Management Limitation 1: Social and Emotional Learning
The Superintendent shall not cause or allow conditions that do not support the social and emotional learning and needs of all students. Without limiting the above, the superintendent shall not:

  1. Operate without full integration of learning supports (e.g. behavioral, social services, mental health), instruction, and school management within a comprehensive cohesive approach that facilitates multi-disciplinary collaboration.
  2. Operate without the staff complement to support social and emotional needs of all students.
  3. Operate without a professional development plan to support social and emotional learning outcomes and student needs.
  4. Operate without curriculum for social and emotional learning.
  5. Operate without an assessment tool to measure social and emotional learning outcomes.
  6. Operate with policies or processes that cause conditions adversely impacting the physical and/or psychological safety and well-being of students and/or limiting the ability of building leadership and/or teachers to provide a safe school setting and the optimum conditions for teaching and learning.

The Board will begin monitoring progress toward these three new goals and one new limitation at meetings throughout the year in a very transparent way.

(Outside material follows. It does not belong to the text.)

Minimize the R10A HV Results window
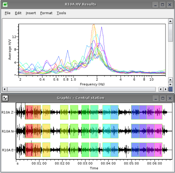This screenshot has width=175, height=173. (x=155, y=5)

Why specify black males in two of the three goals?
The data tells us that this group has the lowest rates of achievement in the district. It doesn’t mean that black males are low achievers, but that our system’s performance in creating success for black males is critically low and it needs to be named to be addressed. It recognizes the need for change within the system to evolve into one that does not continue to marginalize various student populations. This means that in a system operated by adults, success will be driven through support and development of adult behavior change — doing things the same way and expecting different results has proven to be ineffective.

What does this mean for our other students?
This is not a zero-sum game and viewing this with an “us versus them” lens only serves to reinforce ways of thinking that prevent high expectations for students of color and negatively impact overall educational progress. Believing in and supporting black males to achieve at high levels is not an infringement on high expectations and educational service delivery for other students. These goal choices and their implementation will serve to provide better results for everyone.

What does this mean for other curriculum areas?
While the three goals will be monitored by the Board with intense focus, the district will still deliver rigorous instruction in all core areas and a complement of electives. Conditions created for improvement in goal areas will influence improvement in other areas of instruction as well, again benefitting all learners.

What does this mean for the community?
Anytime we talk about our students the “our” cannot be defined within the confines of Des Moines Public Schools. As a community of both individuals and agencies, we share responsibility in addressing challenges, in supporting students and families, and in creating the conditions to achieve these and many other goals. Des Moines Public Schools cannot do it alone. Be ready. We’re relying on you.